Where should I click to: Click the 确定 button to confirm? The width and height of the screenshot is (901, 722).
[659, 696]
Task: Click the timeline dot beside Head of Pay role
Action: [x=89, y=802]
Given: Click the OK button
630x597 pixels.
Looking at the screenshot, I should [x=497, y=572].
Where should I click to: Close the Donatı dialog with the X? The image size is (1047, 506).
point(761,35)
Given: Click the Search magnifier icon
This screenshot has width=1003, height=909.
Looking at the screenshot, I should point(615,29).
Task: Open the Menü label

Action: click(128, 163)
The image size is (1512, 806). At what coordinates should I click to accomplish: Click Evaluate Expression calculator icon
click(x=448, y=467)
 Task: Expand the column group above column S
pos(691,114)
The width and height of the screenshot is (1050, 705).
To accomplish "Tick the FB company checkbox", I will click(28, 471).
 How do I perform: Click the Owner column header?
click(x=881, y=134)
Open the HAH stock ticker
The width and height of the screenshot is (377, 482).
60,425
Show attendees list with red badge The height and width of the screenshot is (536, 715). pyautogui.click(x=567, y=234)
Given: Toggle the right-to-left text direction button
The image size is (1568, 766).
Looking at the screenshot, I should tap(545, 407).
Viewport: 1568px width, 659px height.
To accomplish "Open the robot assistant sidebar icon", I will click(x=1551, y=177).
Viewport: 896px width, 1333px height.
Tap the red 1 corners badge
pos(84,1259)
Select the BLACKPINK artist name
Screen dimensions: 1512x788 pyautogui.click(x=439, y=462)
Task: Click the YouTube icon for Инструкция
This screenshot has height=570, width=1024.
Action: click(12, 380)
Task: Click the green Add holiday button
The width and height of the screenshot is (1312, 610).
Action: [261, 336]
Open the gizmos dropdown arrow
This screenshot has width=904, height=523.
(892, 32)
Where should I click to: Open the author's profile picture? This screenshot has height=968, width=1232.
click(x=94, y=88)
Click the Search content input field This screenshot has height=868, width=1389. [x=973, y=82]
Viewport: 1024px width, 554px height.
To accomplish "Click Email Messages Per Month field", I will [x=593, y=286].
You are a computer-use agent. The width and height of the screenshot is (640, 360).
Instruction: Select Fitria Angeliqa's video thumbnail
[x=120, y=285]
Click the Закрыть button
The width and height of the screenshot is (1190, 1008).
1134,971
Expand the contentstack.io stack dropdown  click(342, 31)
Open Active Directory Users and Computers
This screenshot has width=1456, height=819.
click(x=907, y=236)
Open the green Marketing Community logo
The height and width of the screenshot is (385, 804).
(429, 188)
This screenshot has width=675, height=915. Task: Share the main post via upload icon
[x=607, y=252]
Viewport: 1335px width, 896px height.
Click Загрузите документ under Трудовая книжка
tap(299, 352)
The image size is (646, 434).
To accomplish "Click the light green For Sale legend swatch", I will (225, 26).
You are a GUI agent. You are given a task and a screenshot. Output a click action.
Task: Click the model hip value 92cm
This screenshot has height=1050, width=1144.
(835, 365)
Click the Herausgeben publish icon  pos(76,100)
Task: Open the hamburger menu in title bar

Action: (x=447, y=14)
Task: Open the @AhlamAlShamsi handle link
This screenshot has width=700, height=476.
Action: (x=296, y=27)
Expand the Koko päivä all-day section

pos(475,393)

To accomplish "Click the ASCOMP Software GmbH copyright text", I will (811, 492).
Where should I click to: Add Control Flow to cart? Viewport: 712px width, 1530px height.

-------------------------

▶ **Work required**: Reproduce without change every line of the entries above, from the one containing "The height and width of the screenshot is (385, 804)." through the last.

▶ **Your solution**:
The height and width of the screenshot is (385, 804).
(429, 188)
This screenshot has width=675, height=915. Task: Share the main post via upload icon
[x=607, y=252]
Viewport: 1335px width, 896px height.
Click Загрузите документ under Трудовая книжка
tap(299, 352)
The image size is (646, 434).
To accomplish "Click the light green For Sale legend swatch", I will (225, 26).
You are a GUI agent. You are given a task and a screenshot. Output a click action.
Task: Click the model hip value 92cm
This screenshot has height=1050, width=1144.
(835, 365)
Click the Herausgeben publish icon  pos(76,100)
Task: Open the hamburger menu in title bar

Action: (x=447, y=14)
Task: Open the @AhlamAlShamsi handle link
This screenshot has width=700, height=476.
Action: (x=296, y=27)
Expand the Koko päivä all-day section

pos(475,393)

To accomplish "Click the ASCOMP Software GmbH copyright text", I will (811, 492).
Where should I click to: Add Control Flow to cart? Viewport: 712px width, 1530px height.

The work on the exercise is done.